To defend its mobile users against ad fraud, T-Mobile’s Marketing Solutions team needed to build a streamlined, scalable, end-to-end solution for the Marketing organization that could detect all types of advertising fraud. Using Apache Spark™, they developed custom models and a unique algorithm that adapts to various app environments and user behaviors — but this initial solution was complex and costly to scale. By moving to Databricks and a cloud-based platform, the results were remarkable. They had a massive reduction in code runtime, the ability to detect ad fraud in real-time using T-Mobile network data, and a user-friendly, customized dashboard for internal teams to investigate, analyze risk, and report fraud.
In 2019, advertising fraud cost digital advertisers an estimated $23 billion — and those losses are only getting bigger. T-Mobile needed a way to identify how and where advertising fraud impacts ad placements and campaigns. Digital ads are comprised of several moving pieces, with algorithms determining how much the ad will cost, who will see it, and what version someone will see — all in less than a second. Despite the speed, each moving part gives fraudsters an opportunity to take advantage via bot farming or domain spoofing.
To develop an in-house solution that could accurately and efficiently identify fraud at scale, they turned to T-Mobile’s vast network of devices and data. “We need to be able to see and track what’s going on in the billions of online ad transactions that come through our network,” Yatskowitz said. “We also need to use this data to develop a model that can continuously identify several different types of fraud, while scaling to handle 4–10 terabytes of data that T-Mobile collects every day.”
Due to the scale and performance required, T-Mobile’s data team initially attempted to use Apache Spark™ in an on-premises environment. However, they underestimated the complexities of building an end-to-end analytics infrastructure that could scale to meet their data needs. With this preliminary solution, they spent more time on DevOps and infrastructure than on the data.
The T-Mobile team decided to migrate to a cloud-based platform that could not only simplify operations at scale — while still leveraging the blazing speed of Spark for data processing — but also enable machine learning at scale.

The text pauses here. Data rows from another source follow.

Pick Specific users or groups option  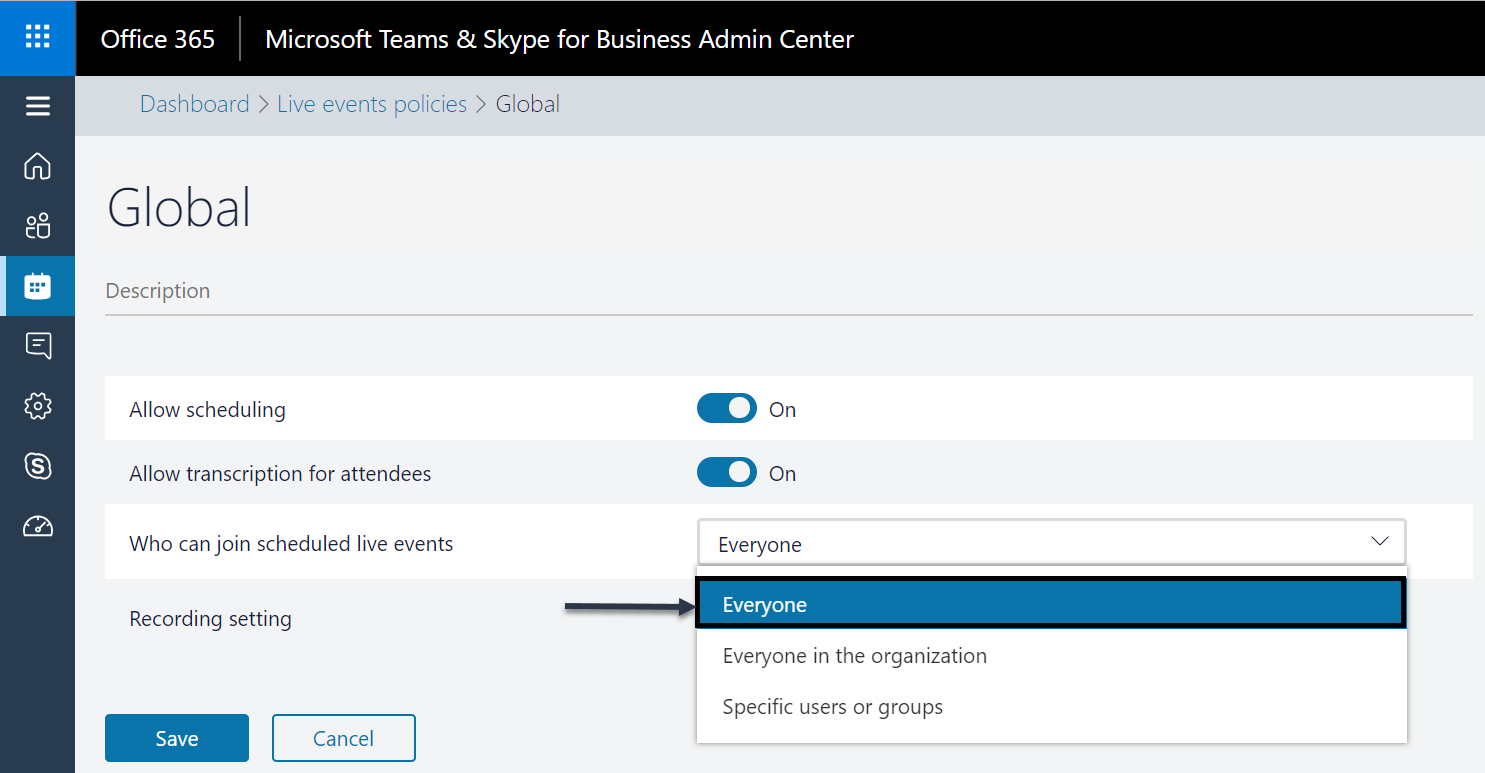coord(832,707)
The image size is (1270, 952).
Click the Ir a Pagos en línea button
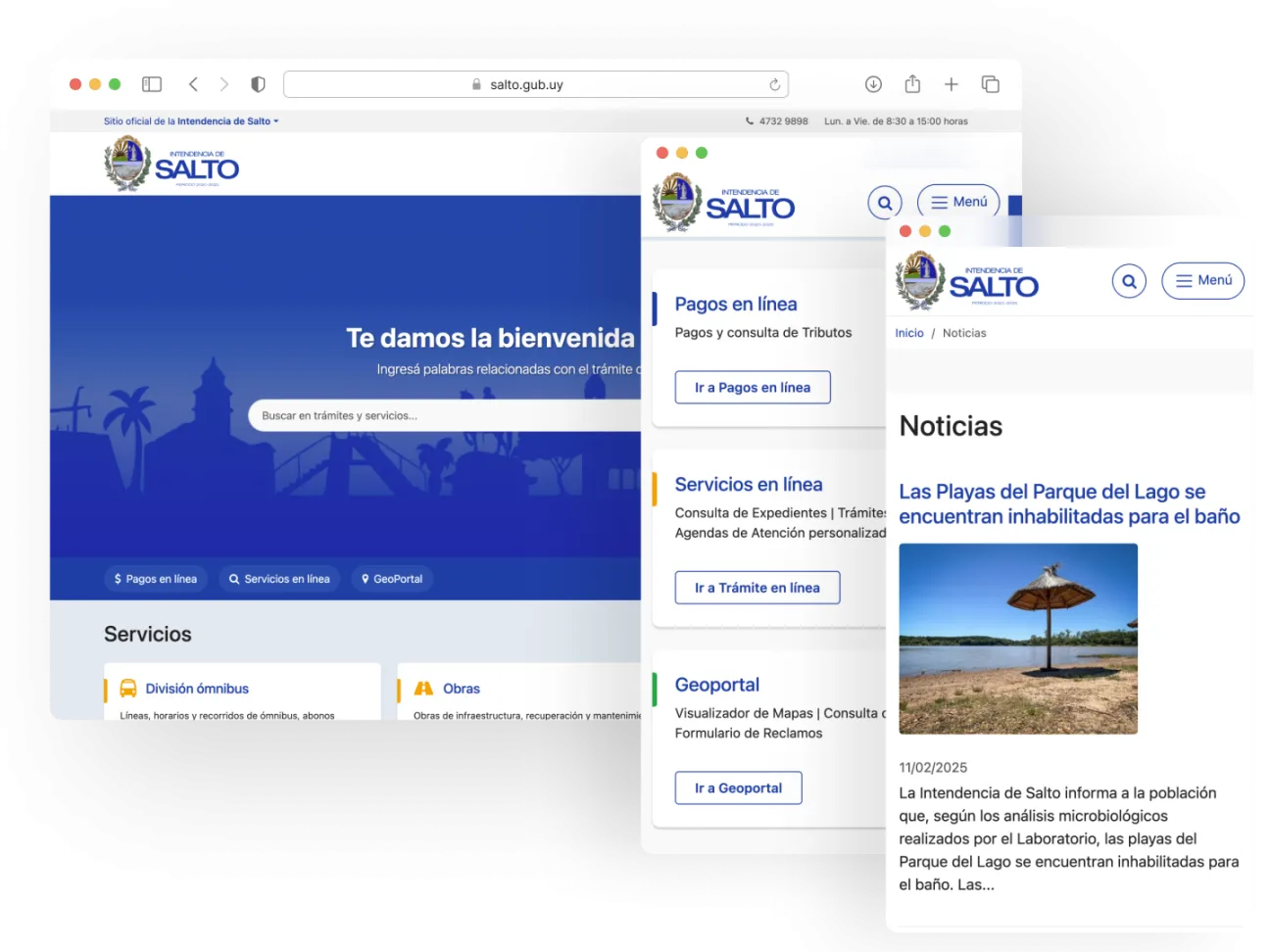coord(752,388)
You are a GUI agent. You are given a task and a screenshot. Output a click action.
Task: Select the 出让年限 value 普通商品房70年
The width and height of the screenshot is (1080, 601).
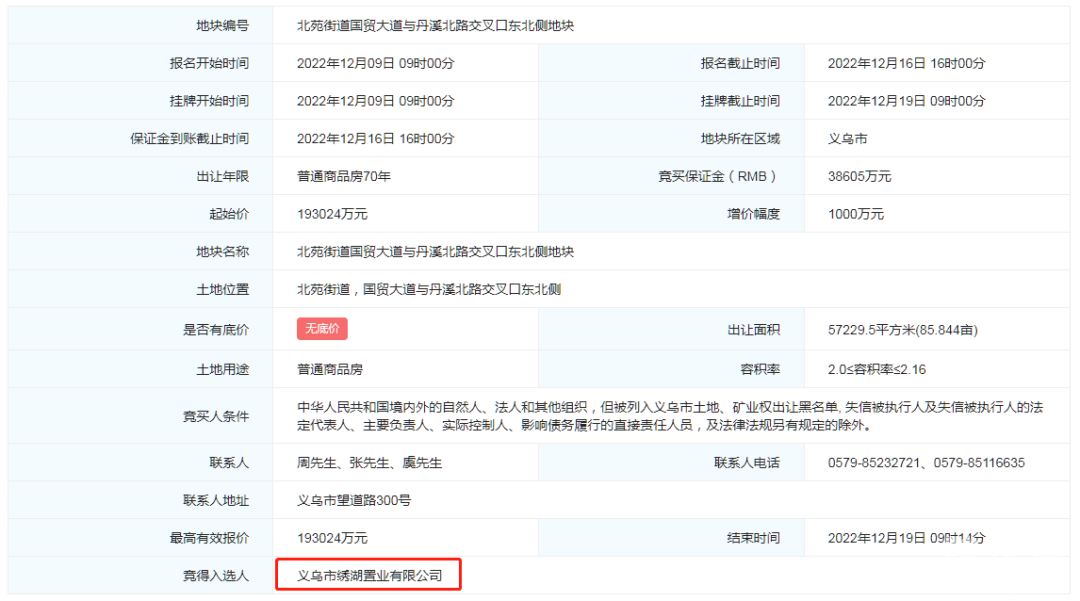pos(344,176)
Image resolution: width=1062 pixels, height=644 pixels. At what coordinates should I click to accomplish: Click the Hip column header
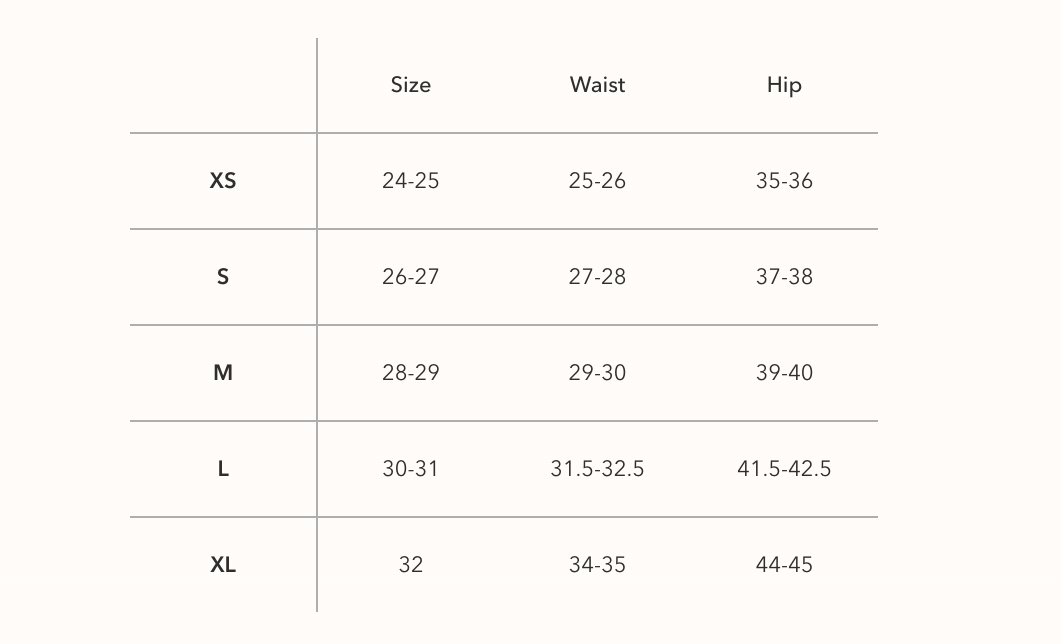pos(784,85)
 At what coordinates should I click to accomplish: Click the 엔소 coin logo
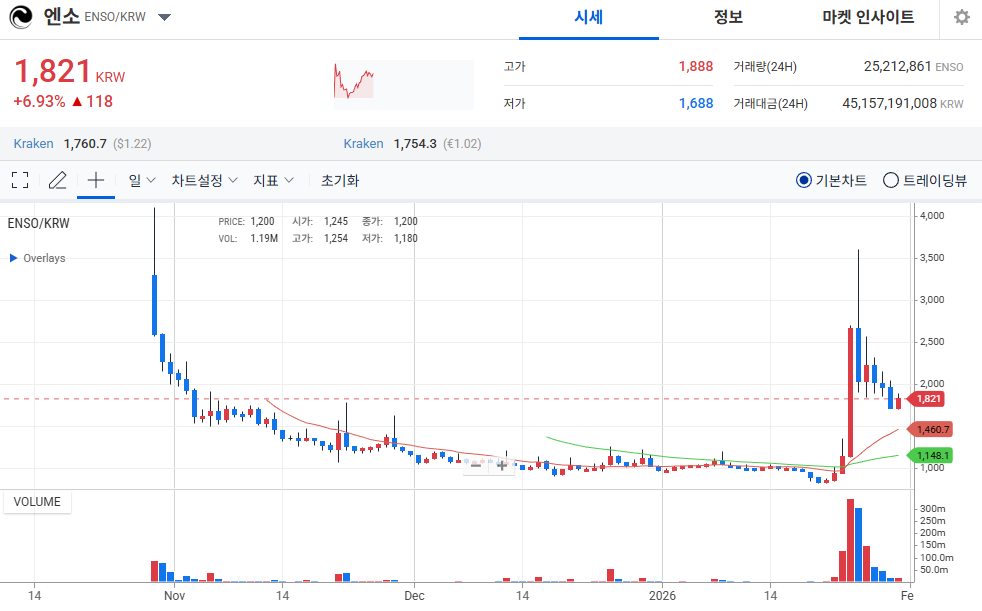(x=20, y=17)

T-Mobile’s data team decided to use Databricks to power its internal Advertising Fraud Detection solution. The shift to Azure Databricks eliminated the complexities of managing infrastructure and maintaining clusters. This enabled T-Mobile’s data team to enhance efficiency and cut code runtime across the board, so they could focus on refining model accuracy, developing a proprietary algorithm to optimize fraud identification, and empowering T-Mobile’s marketing organization to make smart, data-driven decisions about risk mitigation and ad placement.
“Databricks has greatly simplified our analytics workflow so we can more easily develop models that identify and score behavioral data to indicate the likelihood of advertising fraud,” explained Yatskowitz.

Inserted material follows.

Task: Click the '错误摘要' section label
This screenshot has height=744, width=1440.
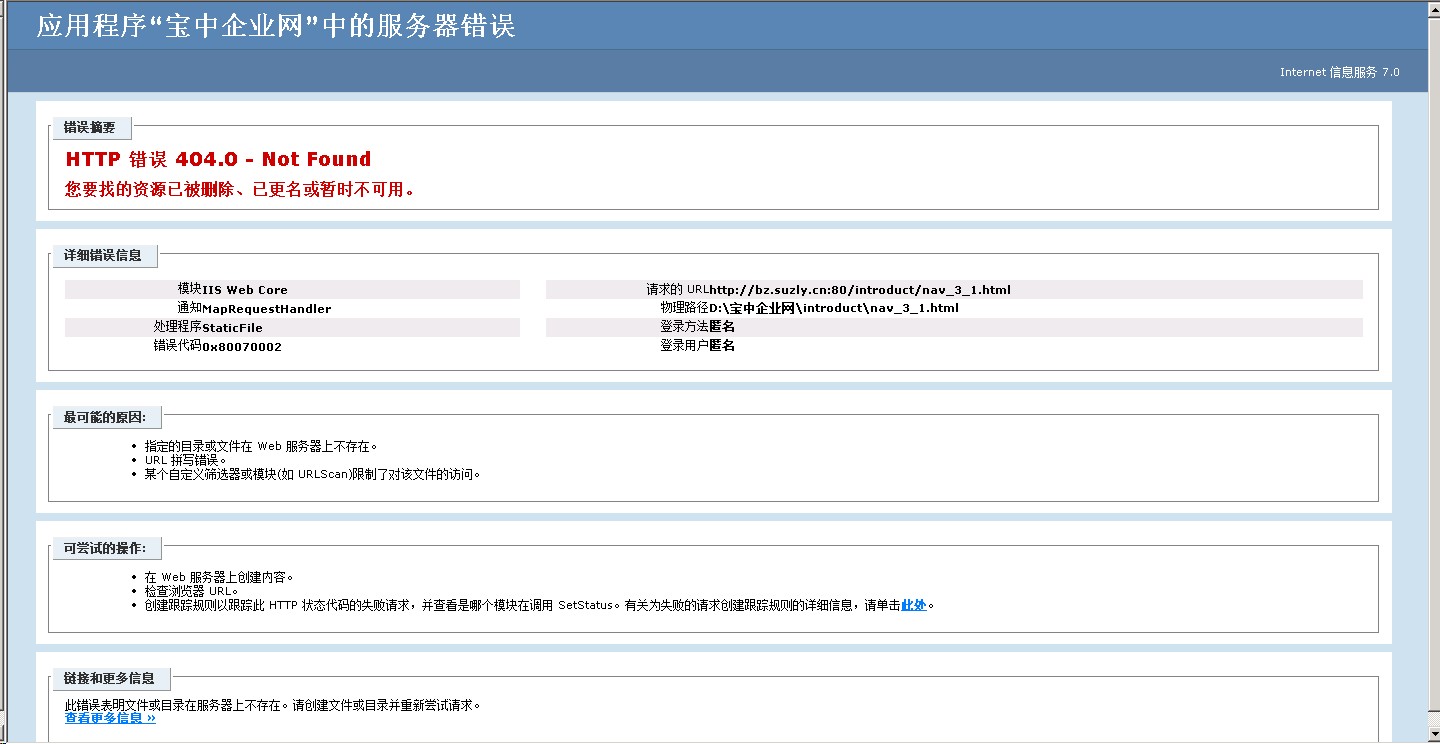Action: click(90, 128)
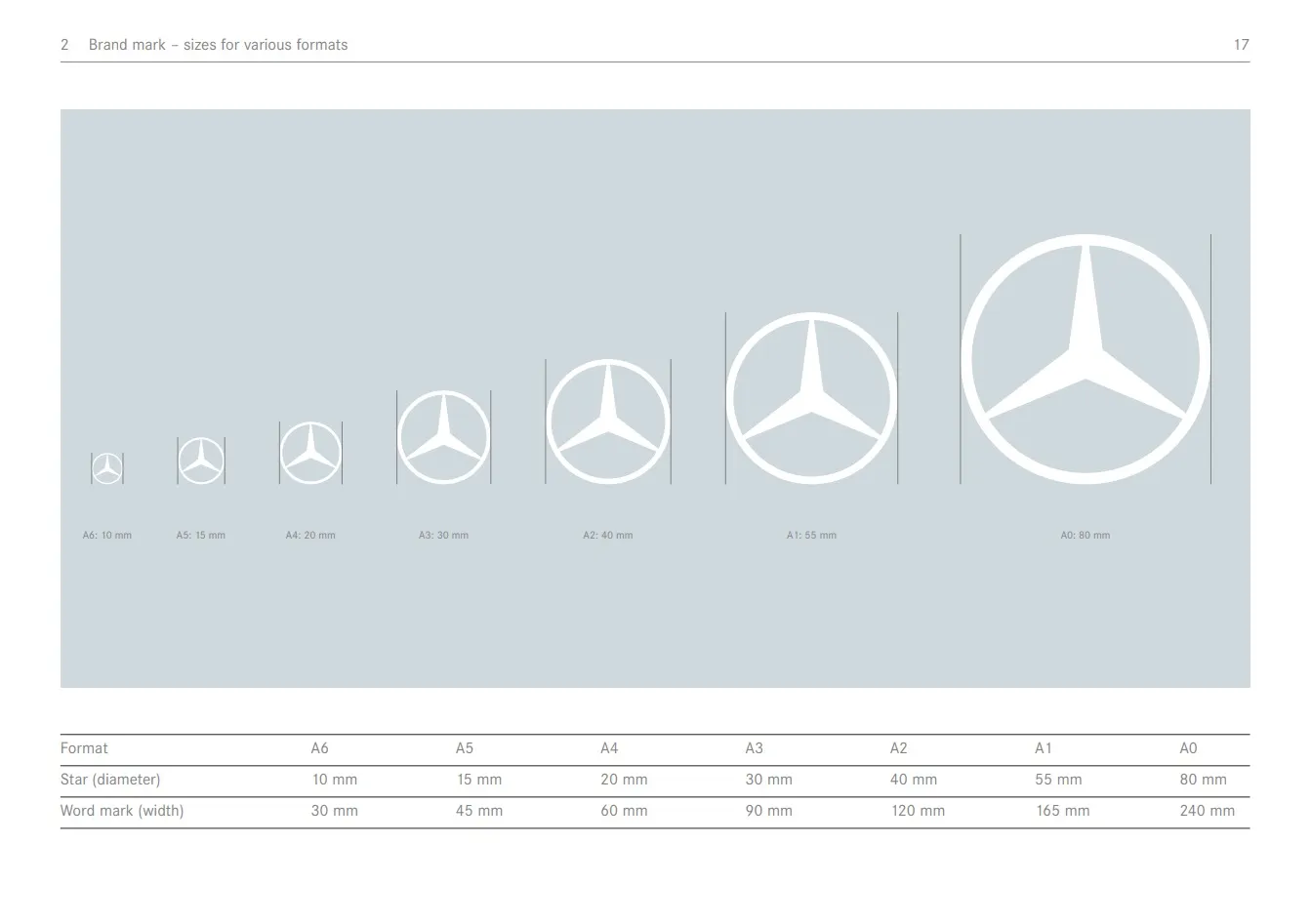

In order to use machine learning models to accurately identify ad fraud signals, T-Mobile’s data scientists leverage Databricks’ interactive workspace, so they can collaborate more efficiently and train models without infrastructure limits. And with MLflow, they are able to streamline the ML lifecycle through the automation of tasks, and monitoring and tuning of models for performance.

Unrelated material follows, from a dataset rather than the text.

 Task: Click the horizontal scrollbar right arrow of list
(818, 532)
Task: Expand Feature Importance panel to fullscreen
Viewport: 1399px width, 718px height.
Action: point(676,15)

One model they developed runs an algorithm called Normalized Entropy. This formula shows expected behaviors based on network events and can, therefore, surface anomalies in those behaviors and provide scoring to indicate potentially fraudulent signals. This algorithm, combined with additional metrics to account for variations across apps, traffic levels and demographics, delivers insights to the T-Mobile marketing team through a streamlined UI for assessing the potential risk of advertising on different websites and applications.
Building the end-to-end Advertising Fraud Detection service took time and effort, but the outcome was worth the input. With Databricks as the foundation of their analytics and ML platform, they are able to explore all their data and accelerate their ability to innovate with AI.
“Databricks gives us the scalability and efficiency we need to build complex, end-to-end products using big data and machine learning. We were able to use PySpark to create code that runs significantly faster than it did previously, taking the total operation time from eight minutes to 23 seconds,” said Yatskowitz. “For a piece of code that runs every day, it’s getting far more hours of compute time over the course of the year — plus, we can track performance and risk anomaly detection without constant monitoring.”
Looking ahead, the T-Mobile team is confident they have the technology stack required to take full advantage of the massive volumes of data at their disposal to not only improve upon their ongoing efforts to thwart fraud and malicious behaviors, but also start to unlock new data-driven innovations that improve the T-Mobile experience among their customers.
Databricks gives us the scalability and efficiency we need to build complex, end-to-end products using big data and machine learning.”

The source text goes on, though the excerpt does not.